■ Extracted entries:
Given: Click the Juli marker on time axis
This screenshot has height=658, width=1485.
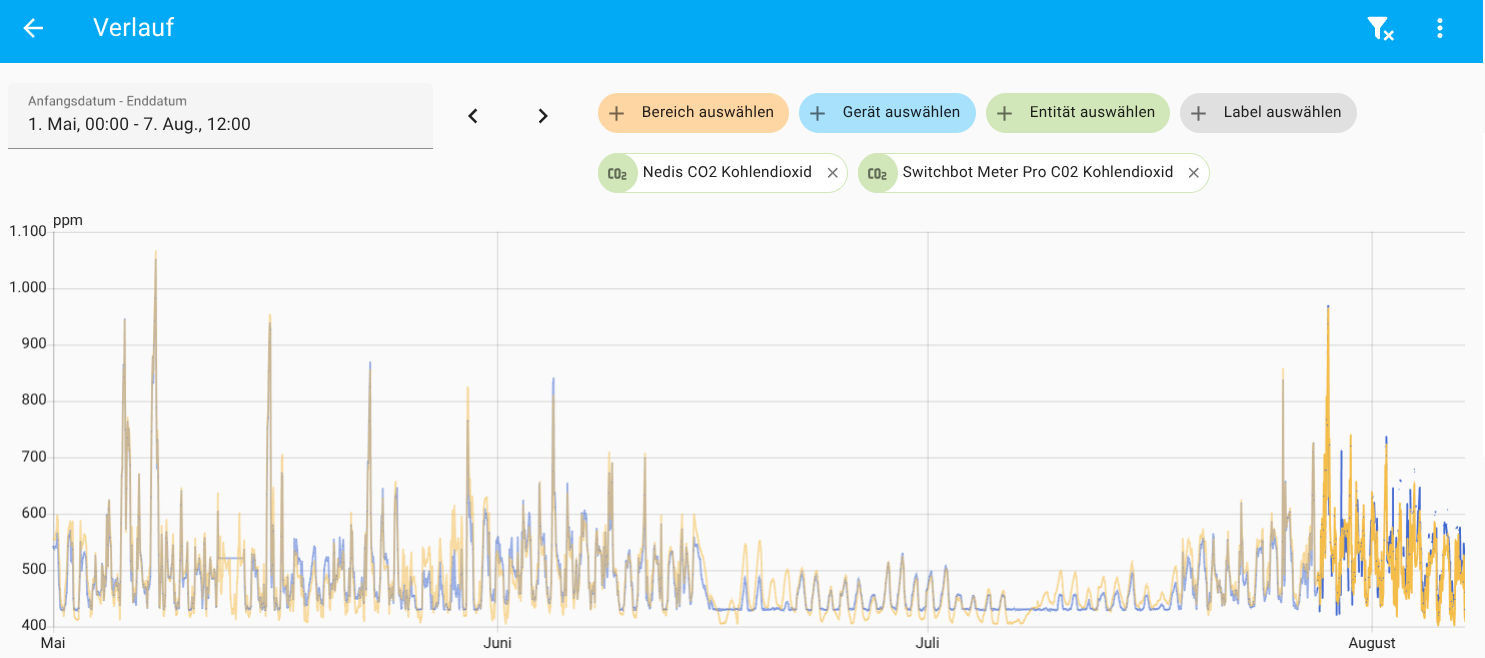Looking at the screenshot, I should click(928, 643).
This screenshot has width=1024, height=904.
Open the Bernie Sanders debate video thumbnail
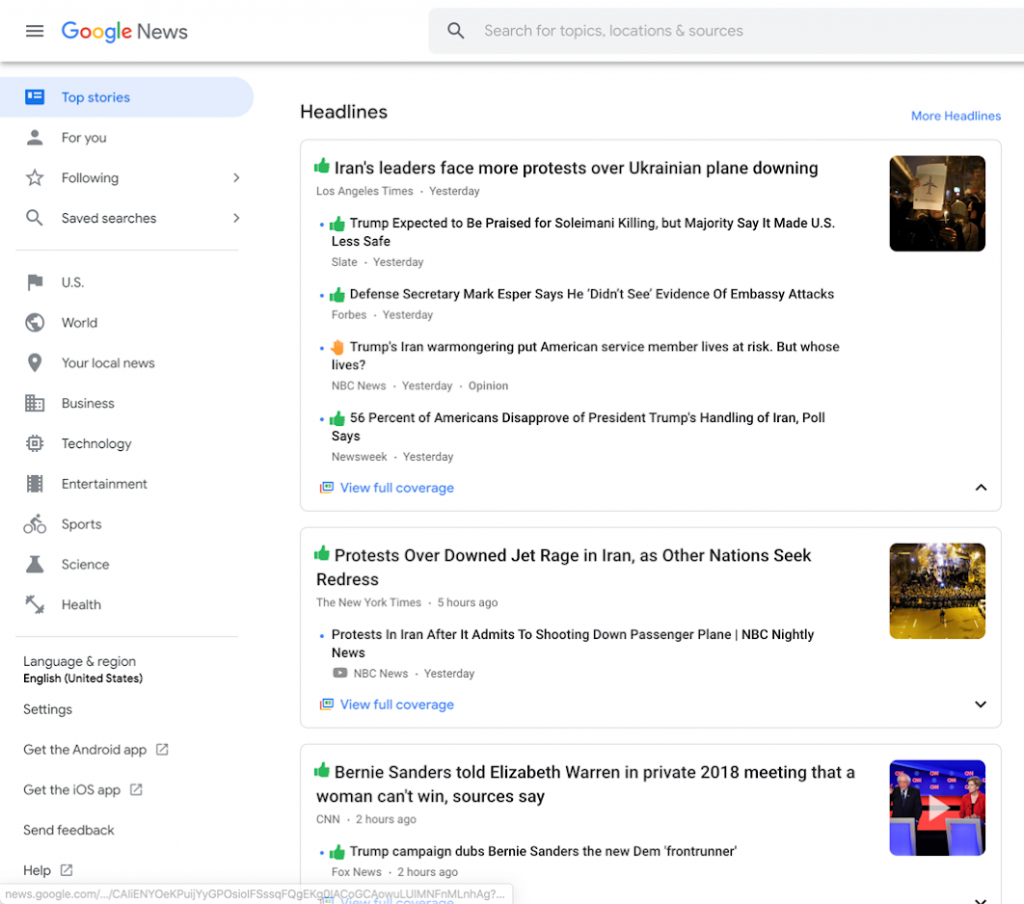coord(937,807)
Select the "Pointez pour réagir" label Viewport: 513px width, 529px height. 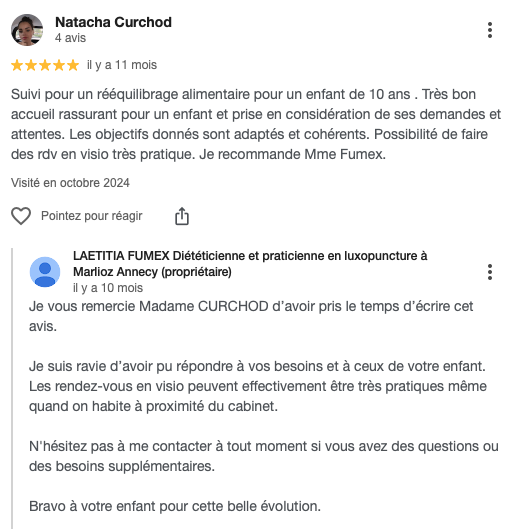(x=92, y=216)
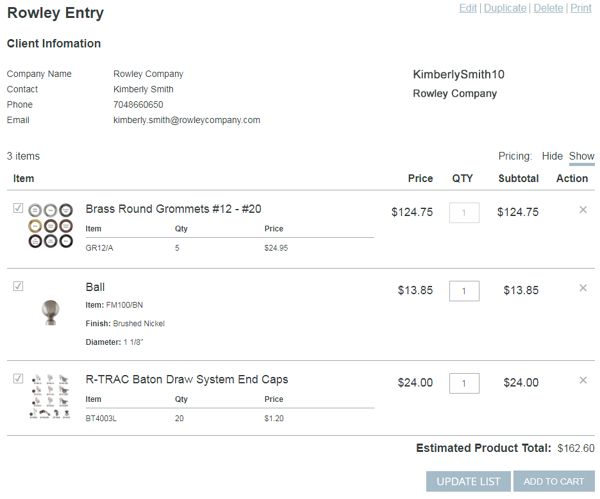Image resolution: width=600 pixels, height=499 pixels.
Task: Toggle R-TRAC Baton Draw System checkbox
Action: pyautogui.click(x=18, y=378)
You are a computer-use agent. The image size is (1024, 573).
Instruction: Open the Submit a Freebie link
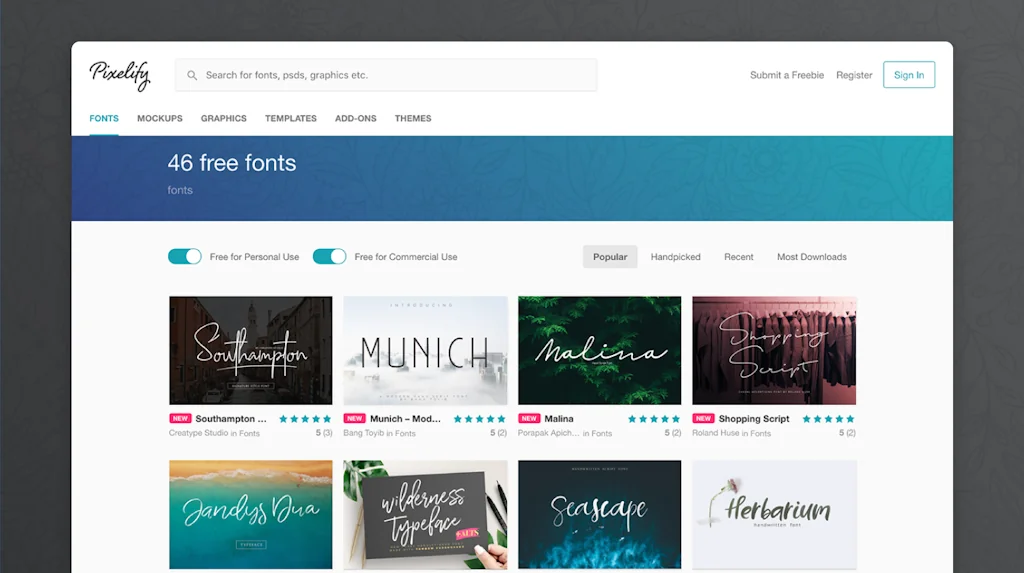[x=787, y=75]
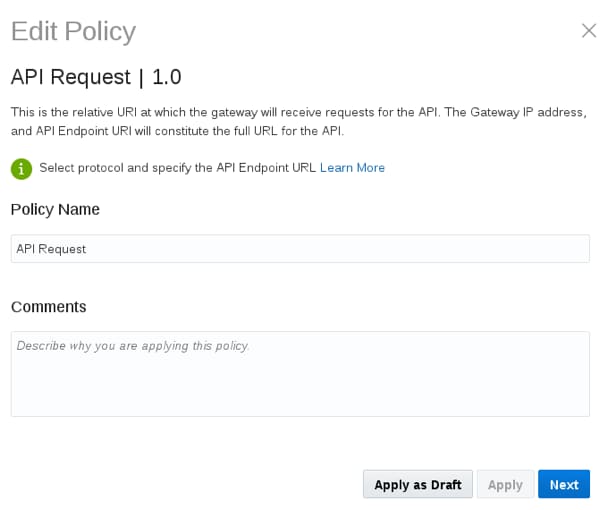Viewport: 608px width, 510px height.
Task: Click the 'API Request' text in the name field
Action: pos(51,249)
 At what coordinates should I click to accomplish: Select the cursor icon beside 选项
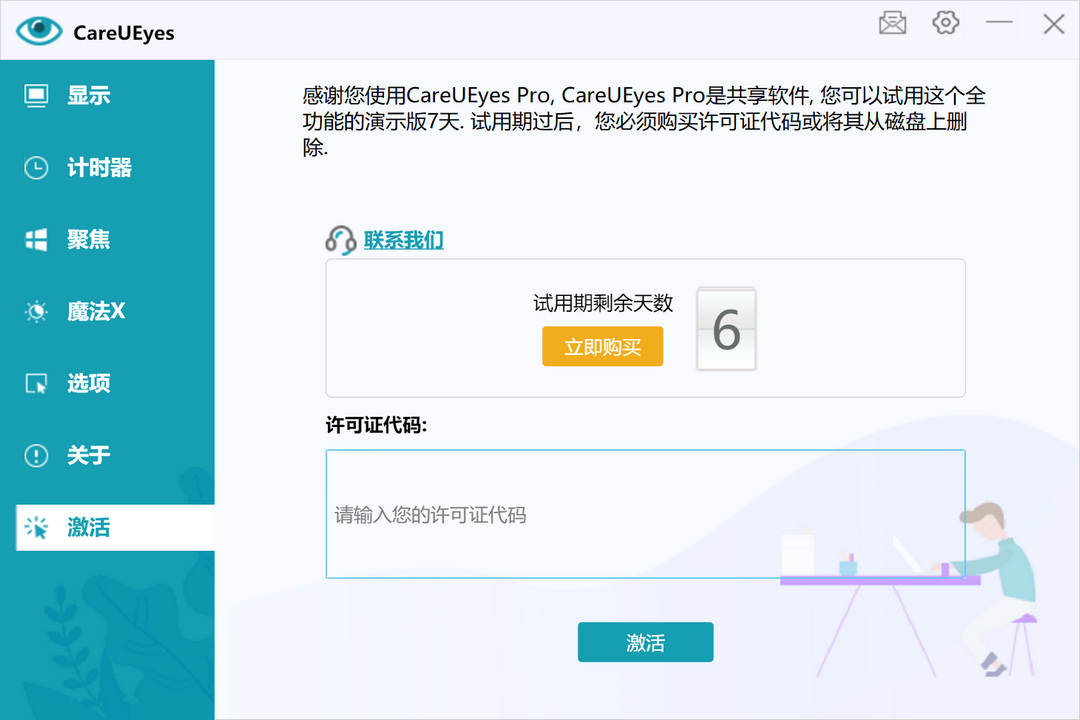[36, 383]
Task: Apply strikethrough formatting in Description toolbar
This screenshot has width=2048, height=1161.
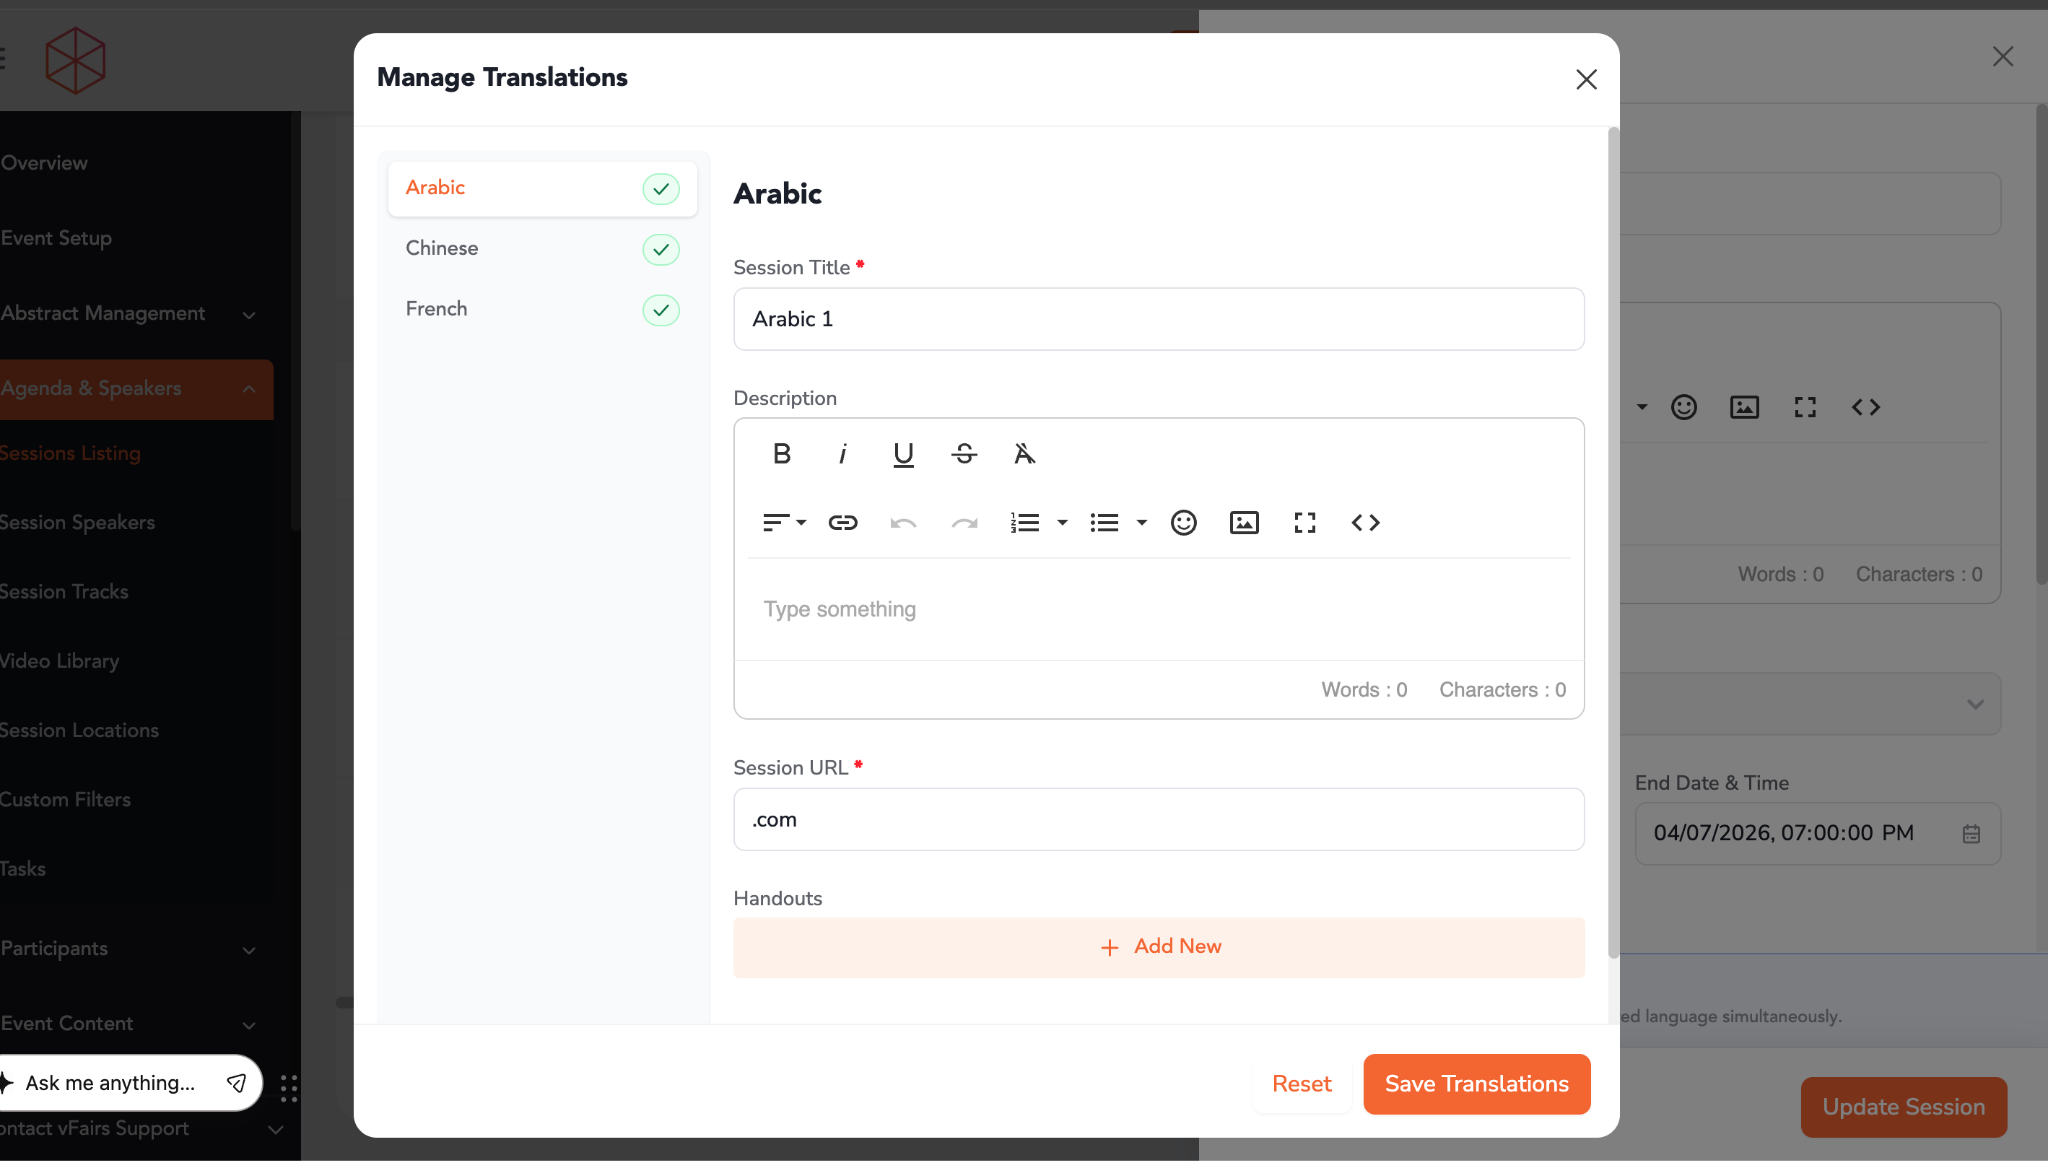Action: tap(964, 454)
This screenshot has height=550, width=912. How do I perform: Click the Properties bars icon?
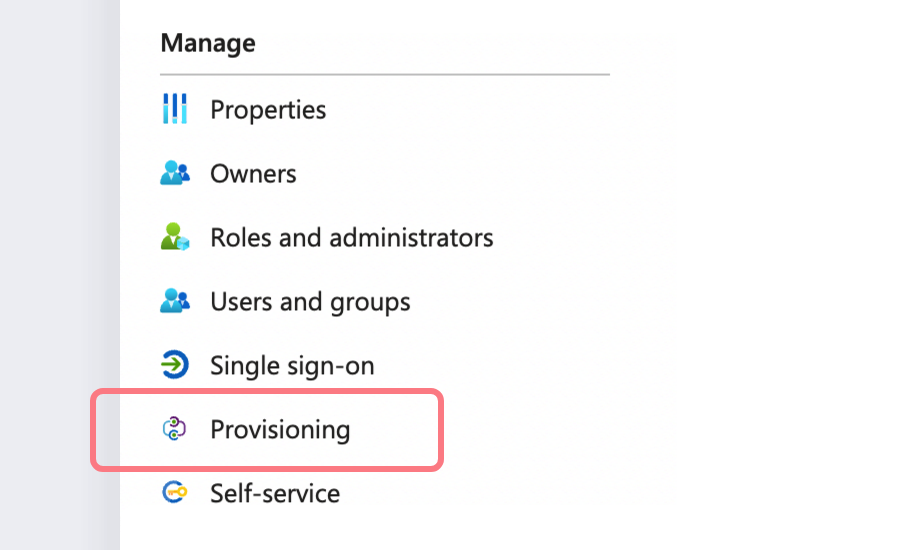pos(175,109)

■ Exercise requirements: The output should hold only the lines from the one containing "Task: Apply strikethrough" through the last line of the listing, reproduced exactly, pictures omitted.

■ Output of the task:
Task: Apply strikethrough formatting in Description toolbar
This screenshot has width=2048, height=1161.
Action: tap(964, 454)
This screenshot has height=550, width=912. How do I perform: Click the Properties bars icon?
pos(175,109)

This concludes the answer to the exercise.